On 2024-09-11 23:50, Fujii Masao wrote:
Thanks for your comments!
Here are the review comments for 0001 patch.
+ <literal>silent</literal> excludes verbose messages.
This should clarify that in silent mode, not only verbose messages but
also
default ones are suppressed?
Agreed.
+ cstate->opts.log_verbosity !=
COPY_LOG_VERBOSITY_SILENT)
I think using "cstate->opts.log_verbosity >=
COPY_LOG_VERBOSITY_DEFAULT" instead
might improve readability.
Agreed.
I've also modified a similar code in fileEndForeignScan() in 0002 patch.
- COPY_LOG_VERBOSITY_DEFAULT = 0, /* logs no additional messages,
default */
- COPY_LOG_VERBOSITY_VERBOSE, /* logs additional messages */
+ COPY_LOG_VERBOSITY_SILENT = -1, /* logs none */
+ COPY_LOG_VERBOSITY_DEFAULT = 0, /* logs no additional messages,
default */
+ COPY_LOG_VERBOSITY_VERBOSE, /* logs additional messages */
Why do we need to assign specific numbers like -1 or 0 in this enum
definition?
CopyFormatOptions is initialized by palloc0() at the beginning of
ProcessCopyOptions().
The reason to assign specific numbers here is to assign
COPY_LOG_VERBOSITY_DEFAULT to 0 as default value and sort elements of
enum according to the amount of logging.
Should we assign 0 to COPY_LOG_VERBOSITY_SILENT and change
opts_out->log_verbosity after the initialization?

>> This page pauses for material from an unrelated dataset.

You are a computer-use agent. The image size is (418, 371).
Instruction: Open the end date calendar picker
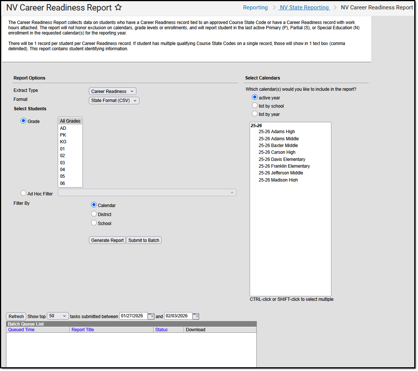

Here are the review comments for 0002 patch.
+
pgstat_progress_update_param(PROGRESS_COPY_TUPLES_SKIPPED,
+
++skipped);
The skipped tuple count isn't accurate because fileIterateForeignScan()
resets
"skipped" to 0.
Ugh. Fixed to use cstate->num_errors.
BTW CopyFrom() also uses local variable skipped. It isn't reset like
file_fdw, but using local variable seems not necessary since we can use
cstate->num_errors here as well.
I'm going to discuss it in another thread.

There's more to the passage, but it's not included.